How do I *show* that the derivative of this simple complex function exists? Consider this simple (complex) function:
$$f(z)=z^{3/2}$$ and I want to see for what values of $z$ does this have a derivative.
Since I know that the derivative rules for complex functions are the same as those of real functions is can simply find the derivative: $$f'(z)=\frac{3}{2}z^{1/2}$$
So it has a derivative in the whole of the argand plane.
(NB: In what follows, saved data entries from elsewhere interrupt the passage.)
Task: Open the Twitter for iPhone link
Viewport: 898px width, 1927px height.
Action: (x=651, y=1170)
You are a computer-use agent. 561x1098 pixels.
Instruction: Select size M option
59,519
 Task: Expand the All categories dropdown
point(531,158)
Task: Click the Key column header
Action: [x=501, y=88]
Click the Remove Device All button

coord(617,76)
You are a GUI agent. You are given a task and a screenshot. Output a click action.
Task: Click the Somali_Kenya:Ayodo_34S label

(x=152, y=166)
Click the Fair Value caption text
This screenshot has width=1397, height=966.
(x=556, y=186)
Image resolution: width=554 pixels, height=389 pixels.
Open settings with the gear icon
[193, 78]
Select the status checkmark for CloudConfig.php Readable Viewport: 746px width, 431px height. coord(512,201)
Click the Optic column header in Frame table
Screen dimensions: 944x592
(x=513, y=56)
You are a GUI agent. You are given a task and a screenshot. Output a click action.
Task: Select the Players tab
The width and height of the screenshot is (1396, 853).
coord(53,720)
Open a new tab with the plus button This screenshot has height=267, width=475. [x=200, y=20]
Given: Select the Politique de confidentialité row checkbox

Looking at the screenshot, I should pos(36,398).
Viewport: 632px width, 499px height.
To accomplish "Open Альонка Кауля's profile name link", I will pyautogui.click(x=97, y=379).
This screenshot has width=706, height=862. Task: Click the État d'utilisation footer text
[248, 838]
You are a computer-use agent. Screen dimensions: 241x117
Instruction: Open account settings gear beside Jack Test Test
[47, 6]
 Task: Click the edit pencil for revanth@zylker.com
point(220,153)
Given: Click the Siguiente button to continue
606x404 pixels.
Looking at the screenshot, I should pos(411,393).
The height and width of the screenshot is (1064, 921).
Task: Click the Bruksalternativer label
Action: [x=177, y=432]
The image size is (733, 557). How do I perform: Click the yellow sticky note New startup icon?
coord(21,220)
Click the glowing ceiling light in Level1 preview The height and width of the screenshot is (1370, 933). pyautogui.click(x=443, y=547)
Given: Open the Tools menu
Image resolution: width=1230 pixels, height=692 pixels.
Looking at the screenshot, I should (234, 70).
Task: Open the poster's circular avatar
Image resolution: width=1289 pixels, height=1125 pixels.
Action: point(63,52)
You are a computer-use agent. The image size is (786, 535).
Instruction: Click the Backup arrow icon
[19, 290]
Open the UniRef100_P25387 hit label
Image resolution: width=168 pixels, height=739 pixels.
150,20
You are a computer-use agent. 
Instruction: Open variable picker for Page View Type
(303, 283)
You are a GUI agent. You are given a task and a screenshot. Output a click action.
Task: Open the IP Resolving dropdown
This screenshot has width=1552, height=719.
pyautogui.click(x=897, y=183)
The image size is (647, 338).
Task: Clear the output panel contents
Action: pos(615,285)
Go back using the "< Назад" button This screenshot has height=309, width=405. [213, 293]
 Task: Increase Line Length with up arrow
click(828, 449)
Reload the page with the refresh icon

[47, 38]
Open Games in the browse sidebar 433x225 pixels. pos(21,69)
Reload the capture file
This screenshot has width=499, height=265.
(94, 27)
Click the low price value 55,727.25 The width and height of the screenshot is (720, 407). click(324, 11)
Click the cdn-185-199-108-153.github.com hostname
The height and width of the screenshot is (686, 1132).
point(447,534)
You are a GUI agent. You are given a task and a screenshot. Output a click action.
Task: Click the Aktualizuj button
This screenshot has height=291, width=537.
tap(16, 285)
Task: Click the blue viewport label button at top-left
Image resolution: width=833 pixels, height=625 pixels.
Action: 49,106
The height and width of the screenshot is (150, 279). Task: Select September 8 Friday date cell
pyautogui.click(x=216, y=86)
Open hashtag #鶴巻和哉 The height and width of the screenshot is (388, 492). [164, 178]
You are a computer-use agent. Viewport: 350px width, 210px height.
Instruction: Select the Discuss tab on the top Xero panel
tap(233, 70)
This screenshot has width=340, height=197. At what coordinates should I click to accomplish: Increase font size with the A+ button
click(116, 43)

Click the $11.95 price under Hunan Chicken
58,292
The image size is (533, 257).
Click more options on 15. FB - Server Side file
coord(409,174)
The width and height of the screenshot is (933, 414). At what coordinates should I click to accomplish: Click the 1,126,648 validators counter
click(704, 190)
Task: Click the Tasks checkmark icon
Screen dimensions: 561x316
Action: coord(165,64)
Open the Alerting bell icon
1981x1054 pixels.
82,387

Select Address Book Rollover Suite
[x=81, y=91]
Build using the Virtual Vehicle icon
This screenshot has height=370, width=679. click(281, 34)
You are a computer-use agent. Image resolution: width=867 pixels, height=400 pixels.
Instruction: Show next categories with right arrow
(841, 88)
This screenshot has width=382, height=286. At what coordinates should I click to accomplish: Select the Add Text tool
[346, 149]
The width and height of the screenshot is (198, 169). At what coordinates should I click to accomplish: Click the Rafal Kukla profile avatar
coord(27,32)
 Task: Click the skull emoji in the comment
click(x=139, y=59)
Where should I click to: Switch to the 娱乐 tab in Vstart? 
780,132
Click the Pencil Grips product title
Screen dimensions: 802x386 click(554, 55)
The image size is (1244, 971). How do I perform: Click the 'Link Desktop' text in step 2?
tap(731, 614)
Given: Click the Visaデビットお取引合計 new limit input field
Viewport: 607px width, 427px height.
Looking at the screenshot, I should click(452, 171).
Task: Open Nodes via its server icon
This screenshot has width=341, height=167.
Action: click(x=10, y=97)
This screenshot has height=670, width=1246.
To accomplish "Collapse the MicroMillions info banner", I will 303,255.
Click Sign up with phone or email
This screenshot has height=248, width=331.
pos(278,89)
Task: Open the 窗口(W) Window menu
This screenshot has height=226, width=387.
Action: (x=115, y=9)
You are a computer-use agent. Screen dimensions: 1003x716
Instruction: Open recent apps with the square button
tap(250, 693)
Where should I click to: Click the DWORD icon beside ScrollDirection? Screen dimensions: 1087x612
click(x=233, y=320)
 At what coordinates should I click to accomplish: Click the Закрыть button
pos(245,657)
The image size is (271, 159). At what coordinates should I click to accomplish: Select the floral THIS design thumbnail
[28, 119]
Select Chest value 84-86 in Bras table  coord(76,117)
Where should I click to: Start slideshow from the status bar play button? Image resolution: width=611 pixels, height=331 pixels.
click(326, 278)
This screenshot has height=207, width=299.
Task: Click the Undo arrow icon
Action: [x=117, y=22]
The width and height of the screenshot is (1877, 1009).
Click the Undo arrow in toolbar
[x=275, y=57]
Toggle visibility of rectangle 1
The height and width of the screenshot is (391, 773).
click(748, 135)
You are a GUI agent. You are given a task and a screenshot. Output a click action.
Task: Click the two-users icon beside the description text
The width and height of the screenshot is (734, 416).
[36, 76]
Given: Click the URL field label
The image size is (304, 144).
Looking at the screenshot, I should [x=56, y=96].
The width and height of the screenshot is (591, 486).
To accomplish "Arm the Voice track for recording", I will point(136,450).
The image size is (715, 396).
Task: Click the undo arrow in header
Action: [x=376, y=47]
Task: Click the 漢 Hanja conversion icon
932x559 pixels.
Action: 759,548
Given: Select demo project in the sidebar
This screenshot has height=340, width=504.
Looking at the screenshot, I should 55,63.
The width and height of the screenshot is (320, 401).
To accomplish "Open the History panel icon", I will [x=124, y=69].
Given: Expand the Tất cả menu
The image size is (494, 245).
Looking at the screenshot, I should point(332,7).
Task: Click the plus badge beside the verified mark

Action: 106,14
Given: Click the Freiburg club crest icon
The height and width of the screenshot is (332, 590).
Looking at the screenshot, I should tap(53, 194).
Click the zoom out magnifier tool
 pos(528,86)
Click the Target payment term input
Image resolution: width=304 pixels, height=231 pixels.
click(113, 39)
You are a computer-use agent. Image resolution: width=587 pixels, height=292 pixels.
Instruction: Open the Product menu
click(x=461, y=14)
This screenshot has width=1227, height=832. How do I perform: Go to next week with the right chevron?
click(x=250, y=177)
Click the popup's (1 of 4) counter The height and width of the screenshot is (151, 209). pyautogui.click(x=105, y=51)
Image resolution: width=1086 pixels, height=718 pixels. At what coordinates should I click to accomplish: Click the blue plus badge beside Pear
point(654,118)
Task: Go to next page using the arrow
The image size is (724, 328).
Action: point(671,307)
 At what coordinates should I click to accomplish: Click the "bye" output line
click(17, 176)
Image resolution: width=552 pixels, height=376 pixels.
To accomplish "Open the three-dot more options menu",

But I have issues in trying to prove it:
I need to essentially show that the following limit is independent of the path taken in:  $$f'(z)=Lim_{\Delta z\to 0}\frac{(z+\Delta z)^{3/2}-z^{3/2}}{\Delta z}$$
With $3/2$ power it is not clear how I can evaluate this limit. I could do a Binomial expansion but it seems there must be an easier to prove that the derivative exists without having to actually calculate this limit this way.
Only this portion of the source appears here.